The easiest way to get the .Mac image is IconGrabber. Enter the name “NSDotMac”, then click Draw, then set the size to 512×512, then save. (Note: On an Intel Mac, you'll need to build from source, because the pre-built version for PowerPCs doesn't run on Intel for some reason.)

A teleport tip

Friday, February 1st, 2008

If you have multiple Macs, I recommend that you install teleport.

teleport's preference pane lets you lay out your Macs the same way the Displays preference pane lets you lay out multiple displays.

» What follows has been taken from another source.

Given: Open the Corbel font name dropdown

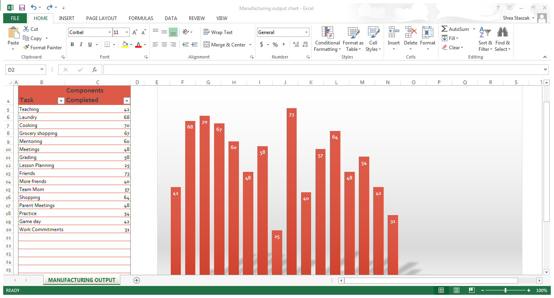Looking at the screenshot, I should 109,32.
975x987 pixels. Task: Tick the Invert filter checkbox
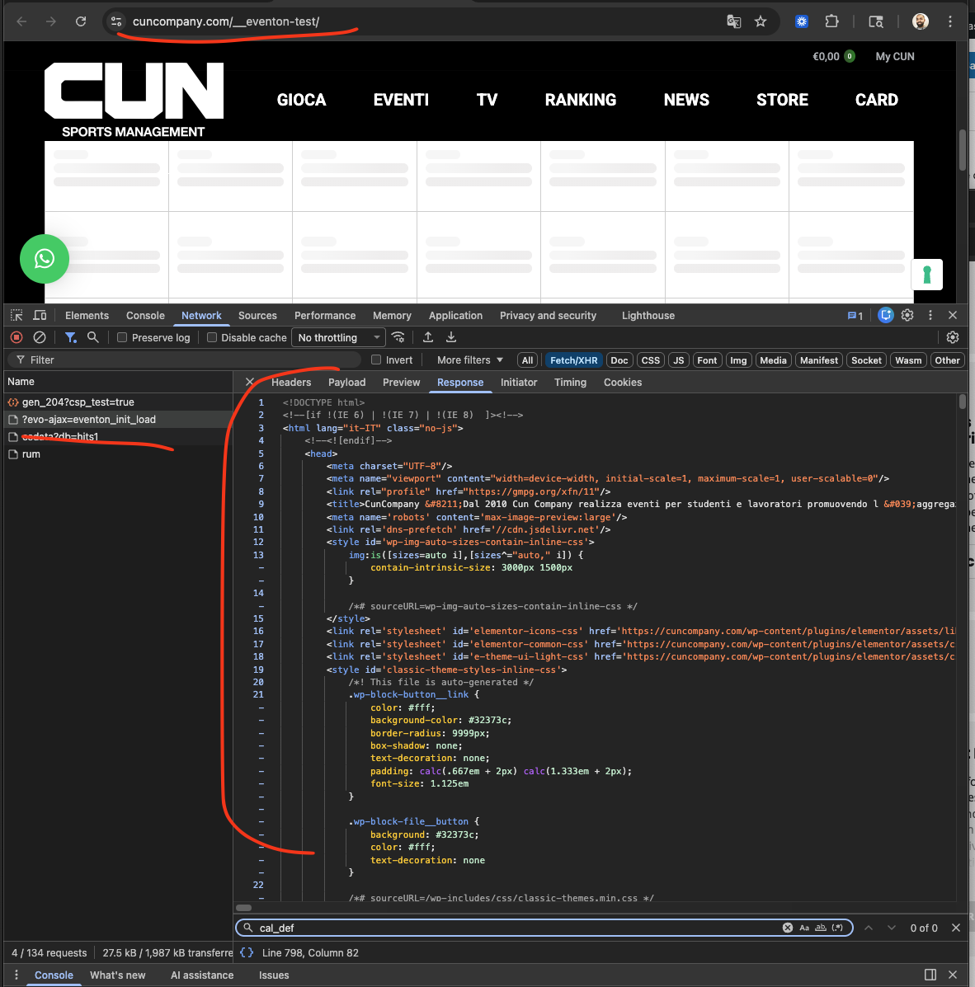point(376,360)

teleport is a software KVM: Simply move your mouse cursor through the edge of your computer's screen into the other computer's screen, just as if it were another monitor connected to your Mac. From then on, your mouse and keyboard control the other Mac, until you move the mouse cursor back through the edge, back to the Mac whence it came.

Here's the tip: When you first set up teleport, it's tempting to turn on the “Switch with a delay” option, on the theory that it will help prevent you from switching accidentally. It doesn't. Turn that off. It's a good theory, but all it does in practice is make it harder to correct an accidental switch, not to mention harder to switch on purpose.

Leave that option off, and it will be as easy to undo an accidental switch as it is to commit one.